▸ Exercise passage
"""

- Education: London School of Economics Cass Business School
- Employer: Children in Need
- Honours: Order of the British Empire

= Fozia Irfan =

Fozia Tanvir Irfan is a Director of Children and Young People at Children in Need.

== Early life and education ==
Irfan was awarded a Bachelor of Laws (LLB) degree by the London School of Economics in 1996. As a solicitor, she "worked on employment discrimination practices." As a qualified solicitor, Irfan completed a Masters in Grantmaking, Philanthropy and Social Investment at Cass Business School.

== Career ==
A focus of her efforts at the foundation was improving diversity, equity and inclusion (DEI) in the charity sector. In particular, Irfan believes that philanthropy can bring about civic engagement and bridge social capital. Irfam leads the DEI coalition, an organisation established in 2020 which aims to address systemic inequality in UK foundations and charities. The thirteen foundations are the National Lottery Community Fund, Children in Need, Barrow Cadbury, Lloyds Bank Foundation, Paul Hamlyn Foundation, Friends Provident and the community foundations for Essex, Milton Keynes, Quartet, Wiltshire, Two Ridings and Leeds and Surrey. In October 2020 Irfan was appointed Director of Children and Young People at Children In Need.

"""

▸ Extracted entries
"""

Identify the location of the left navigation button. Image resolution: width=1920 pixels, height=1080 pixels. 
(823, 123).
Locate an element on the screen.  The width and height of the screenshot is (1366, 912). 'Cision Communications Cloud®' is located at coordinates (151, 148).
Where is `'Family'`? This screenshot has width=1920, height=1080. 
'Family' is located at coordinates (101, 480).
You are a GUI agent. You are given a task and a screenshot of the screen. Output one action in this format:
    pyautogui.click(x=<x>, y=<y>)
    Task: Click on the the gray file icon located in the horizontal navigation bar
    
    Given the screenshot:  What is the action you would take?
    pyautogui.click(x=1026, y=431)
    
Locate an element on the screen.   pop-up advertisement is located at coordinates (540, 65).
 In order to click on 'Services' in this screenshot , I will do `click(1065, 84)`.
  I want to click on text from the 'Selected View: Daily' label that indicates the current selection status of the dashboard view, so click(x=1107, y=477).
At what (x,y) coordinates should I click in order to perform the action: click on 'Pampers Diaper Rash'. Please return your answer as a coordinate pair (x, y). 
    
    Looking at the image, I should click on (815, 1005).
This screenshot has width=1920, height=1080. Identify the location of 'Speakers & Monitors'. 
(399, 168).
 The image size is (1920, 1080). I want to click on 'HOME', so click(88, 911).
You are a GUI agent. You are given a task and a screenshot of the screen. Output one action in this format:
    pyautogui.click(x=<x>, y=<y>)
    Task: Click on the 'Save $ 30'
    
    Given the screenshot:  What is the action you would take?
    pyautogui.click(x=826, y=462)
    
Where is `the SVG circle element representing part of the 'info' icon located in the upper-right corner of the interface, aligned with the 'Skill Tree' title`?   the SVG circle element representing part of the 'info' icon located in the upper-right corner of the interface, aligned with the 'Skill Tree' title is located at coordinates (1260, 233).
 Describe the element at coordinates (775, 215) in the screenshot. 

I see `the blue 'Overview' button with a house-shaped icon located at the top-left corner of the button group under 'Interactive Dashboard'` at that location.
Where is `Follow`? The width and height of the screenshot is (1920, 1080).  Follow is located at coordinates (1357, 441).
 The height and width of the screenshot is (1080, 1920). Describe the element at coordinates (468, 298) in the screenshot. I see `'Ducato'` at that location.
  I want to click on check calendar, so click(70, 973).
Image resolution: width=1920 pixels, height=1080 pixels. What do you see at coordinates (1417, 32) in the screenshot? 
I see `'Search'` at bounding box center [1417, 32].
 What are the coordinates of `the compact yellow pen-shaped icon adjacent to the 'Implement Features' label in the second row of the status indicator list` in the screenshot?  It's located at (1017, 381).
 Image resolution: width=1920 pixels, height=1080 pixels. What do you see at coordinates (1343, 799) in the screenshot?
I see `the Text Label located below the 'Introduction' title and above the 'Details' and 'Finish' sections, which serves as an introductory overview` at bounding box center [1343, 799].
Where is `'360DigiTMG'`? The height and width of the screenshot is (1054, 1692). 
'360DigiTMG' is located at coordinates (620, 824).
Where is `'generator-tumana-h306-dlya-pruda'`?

"""

▸ Work instructions
Quote the passage about Fozia Irfan word for word, starting with "- Education: London" and going on through "a Director of Children and Young People at Children in Need.".

▸ Completed exercise
- Education: London School of Economics Cass Business School
- Employer: Children in Need
- Honours: Order of the British Empire

= Fozia Irfan =

Fozia Tanvir Irfan is a Director of Children and Young People at Children in Need.